Refugiados africanos, a maioria do Sudão, Etiópia e Eritrea, enfrentam uma perigosa jornada cruzando a travessia egípcia da Península do Sinai procurando uma vida melhor em Israel. Mas como relatado no premiado documentário CNN Freedom Project DEATH IN THE DESERT, a realidade que espera esses migrantes é geralmente dominada por escravidão, estupro, prisão e tortura.

Há mais de um ano, o correspondente da CNN, Fred Pleitgen, descobriu evidências que muitos desses refugiados tentando chegar em Israel caíram nas mãos de traficantes de humanos no Sinai. Esses traficantes torturaram os refugiados e até removeram alguns de seus órgãos para vender no mercado negro, levando vários a morte.

Em A STAND IN THE SINAI: A CNN FREEDOM PROJECT DOCUMENTARY, Pleitgen volta ao Sinai para ver a situação atual dos refugiados africanos. Ele fala com os líderes de uma tribo beduína que dizem estar trabalhando no combate ao tráfico humano na região mesmo oferecendo habitação segura para esses refugiados.

O sheik beduíno Mohammed Abu Billal explica para Pleitgen que geralmente eles aparecem com “sinais de tortura e estupro, vestido em trapos e famintos… métodos de opressão para explorá-los em troca de dinheiro”.

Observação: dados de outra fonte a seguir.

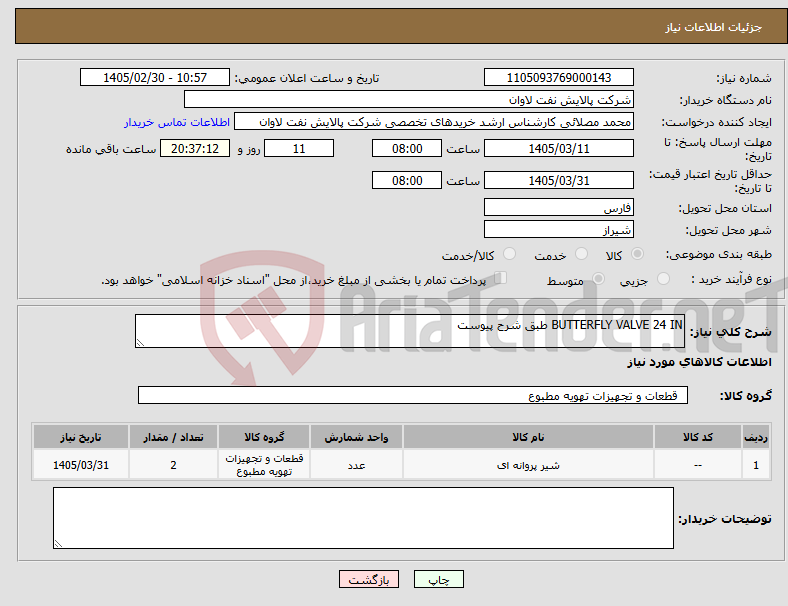The image size is (788, 606).
Task: Click the resize grip of description textarea
Action: pos(140,343)
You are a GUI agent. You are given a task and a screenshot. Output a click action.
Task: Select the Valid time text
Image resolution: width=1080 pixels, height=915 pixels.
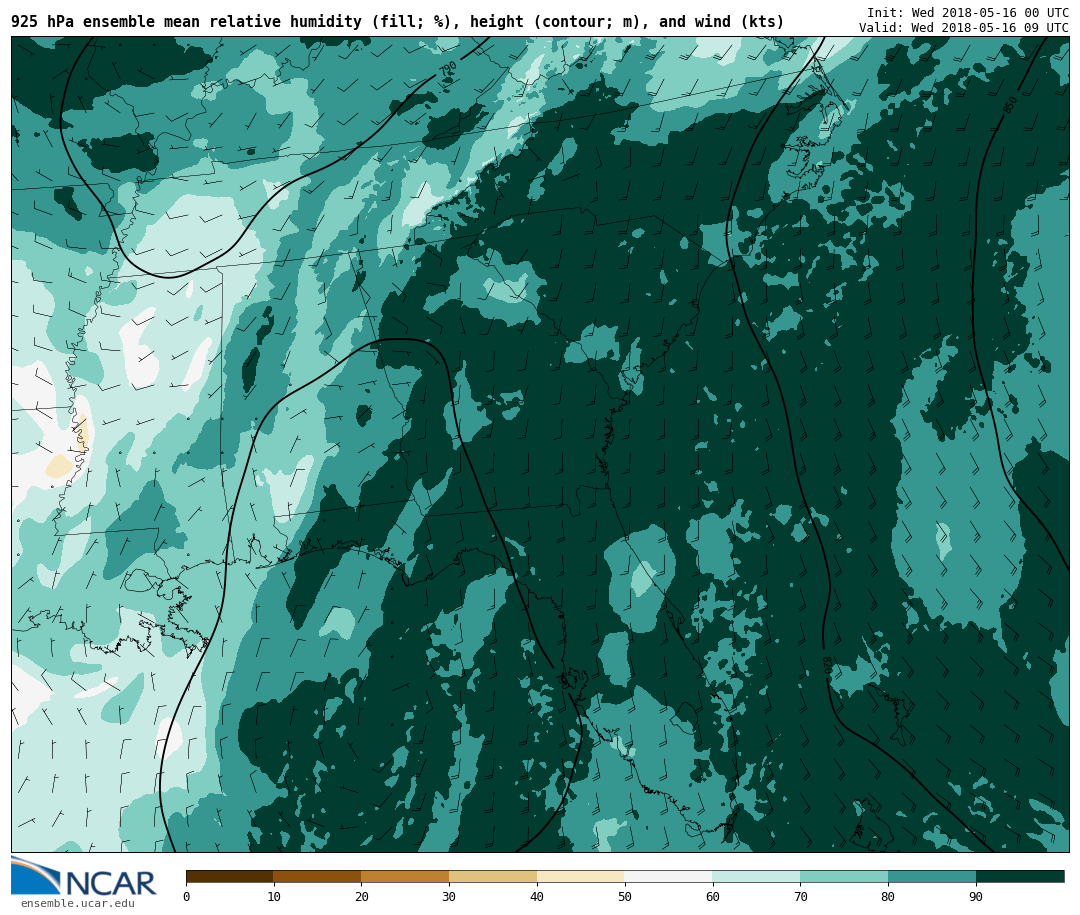coord(963,28)
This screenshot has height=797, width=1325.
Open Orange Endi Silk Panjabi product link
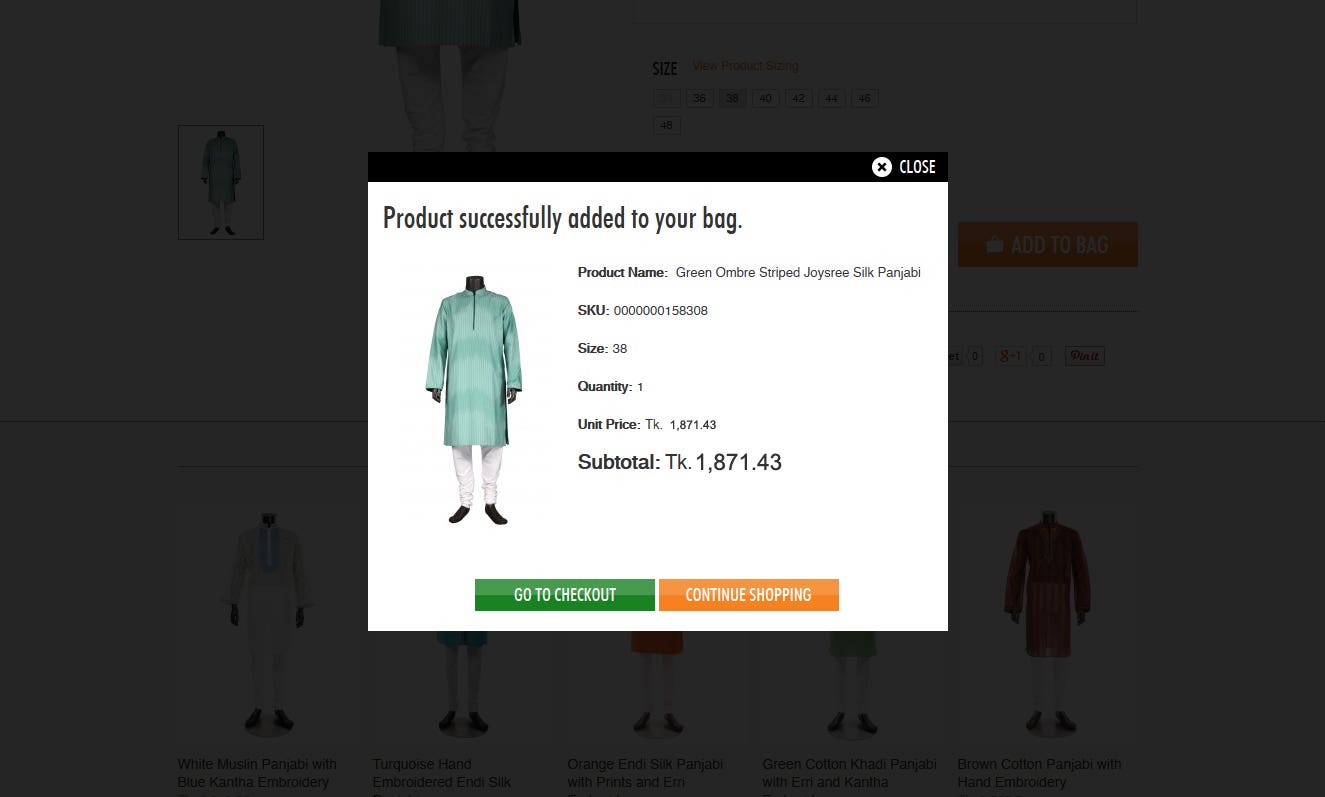click(645, 775)
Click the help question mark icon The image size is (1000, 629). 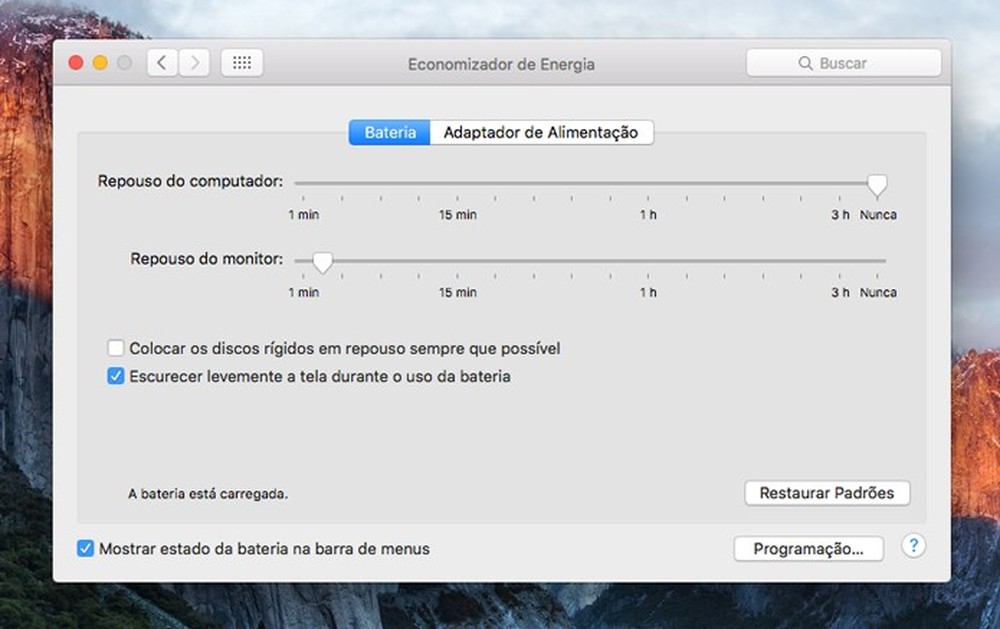[912, 546]
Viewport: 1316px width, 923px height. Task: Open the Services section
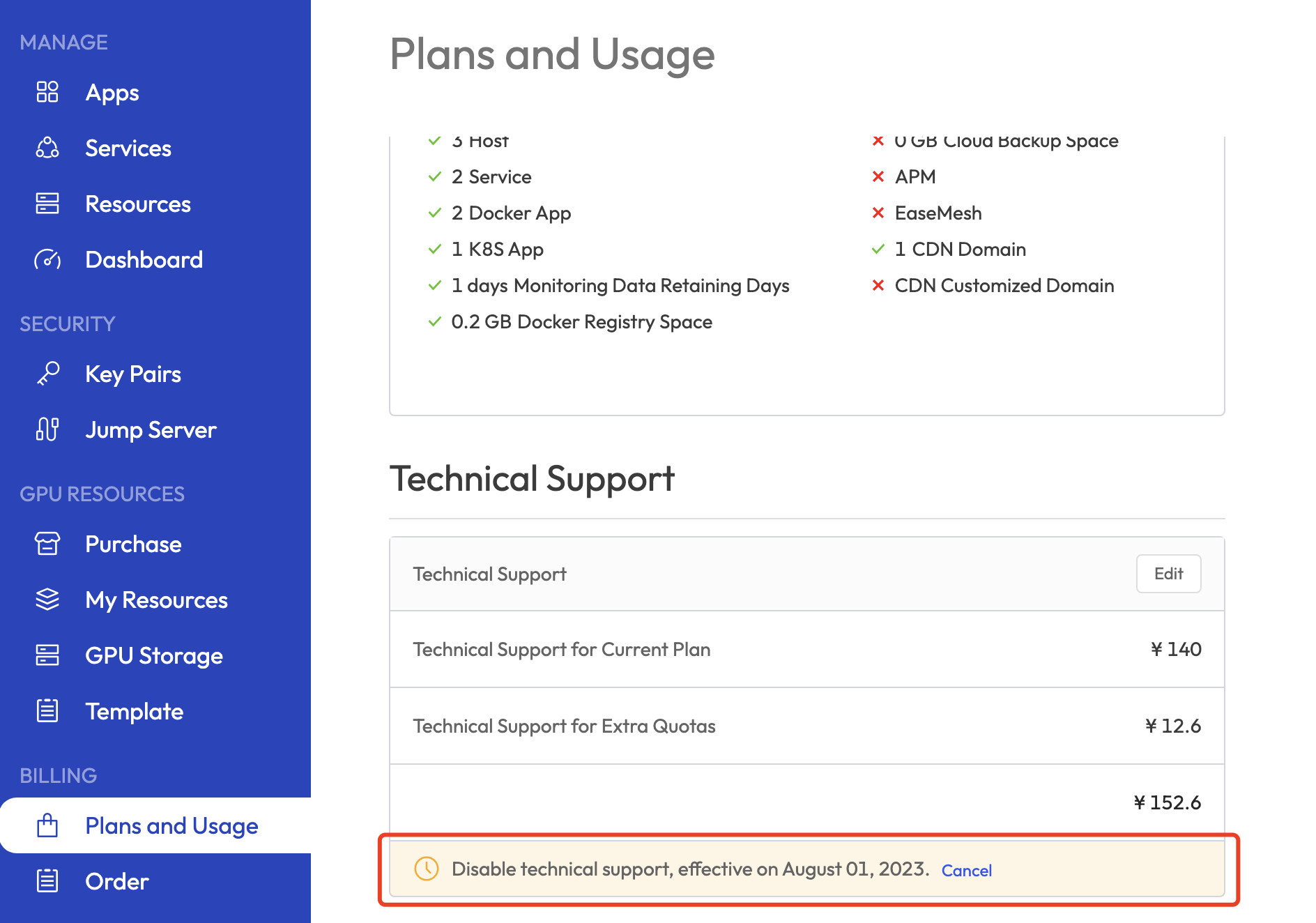pos(128,148)

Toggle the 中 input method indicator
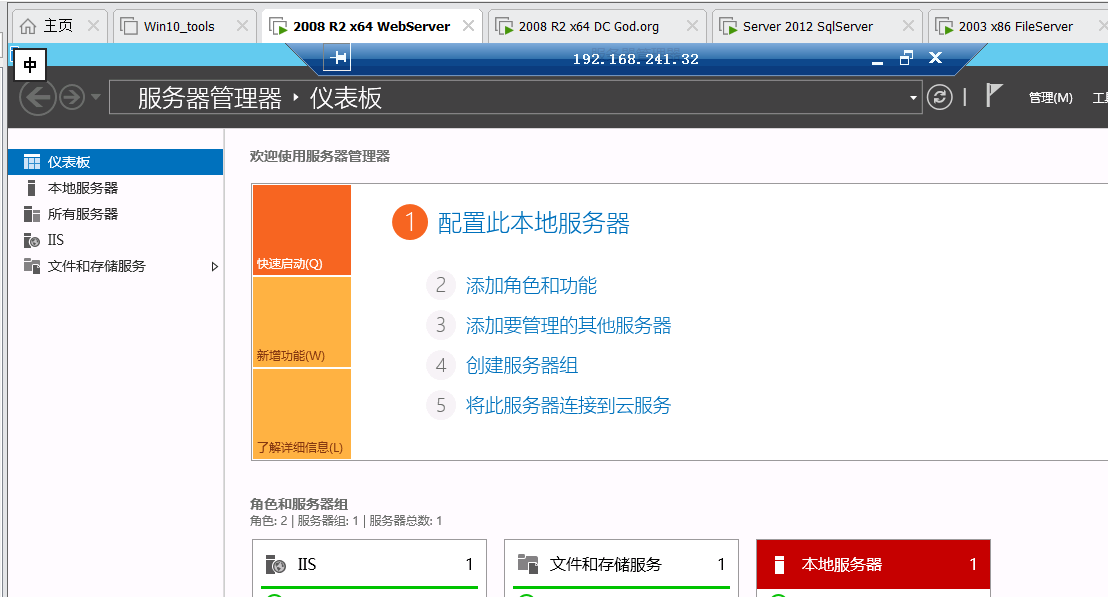pos(29,64)
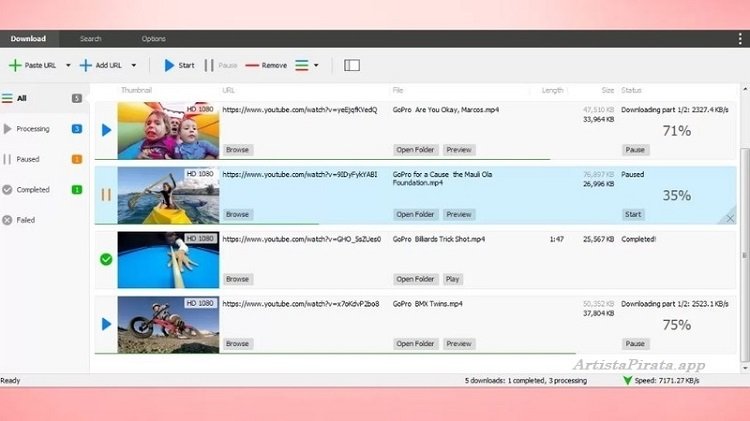Click the pause status icon on Mauli Ola row

click(x=106, y=194)
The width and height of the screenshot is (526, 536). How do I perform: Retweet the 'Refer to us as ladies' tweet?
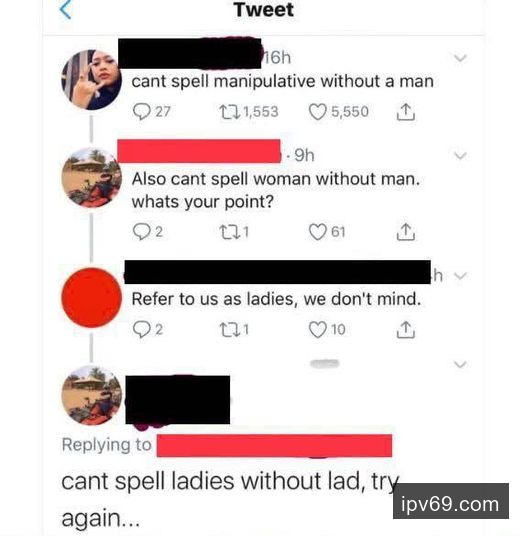(x=234, y=330)
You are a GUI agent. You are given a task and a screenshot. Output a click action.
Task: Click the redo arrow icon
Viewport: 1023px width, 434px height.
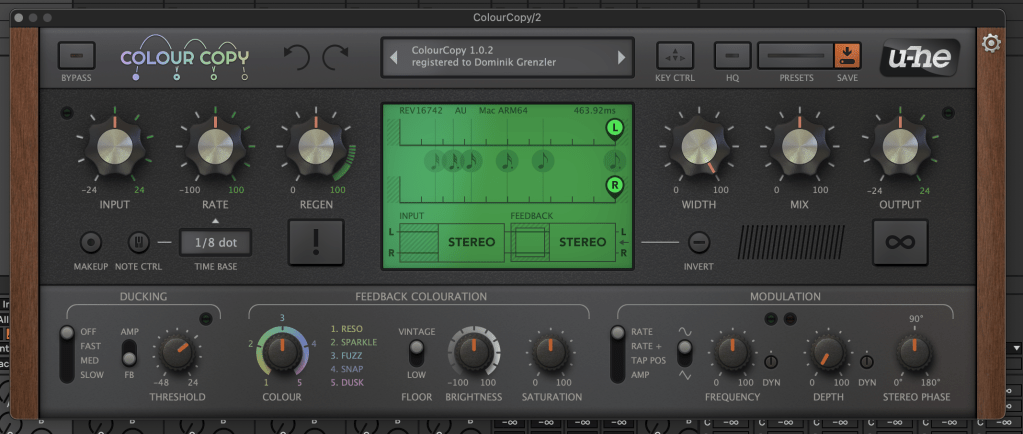tap(335, 57)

O fardo é pesado para mim, mas é uma responsabilidade chamada a nós pelo Islã… é por isso que eu gastei meu dinheiro para abrigá-los e trazer felicidade para seus corações a qualquer custo”, disse Sheikh Mohammed.

Quando a CNN Freedom Project descobriu pela primeira vez as atrocidades que ocorrem no Sinai, não foi suficiente para fazer uma matéria independente", disse Tony Maddox, vice-presidente executivo e diretor geral da CNN International. “Fred continua comprometido com essa história contada como missão principal do Freedom Project, que é descobrir histórias modernas de escravidão e trazê-las à luz, na esperança de afetar a mudança em qualquer nível.

No início deste ano, os editores e repórteres investigativos instalados nos Estados Unidos reconheceram DEATH IN THE DESERT com o prestígio do Prêmio Tom Renner por sua cobertura investigativa de crime organizado e outros atos criminais, citando o time da CNN como em “grande risco pessoal em cruzar os perigosos caminhos egípcios para a Península do Sinai para expor uma rede de tráfico humano e venda de órgãos”.

O documentário será exibido na sexta-feira, dia 21 de setembro, às 12h30 e 17h30, com reapresentação no sábado, dia 22, às 10h e 17h30, no domingo, dia 23, às 6h30 e 12h30, no dia 25, às 13h30 e no dia 26, às 13h30.

* Horário de Brasília. Programação sujeito a alterações.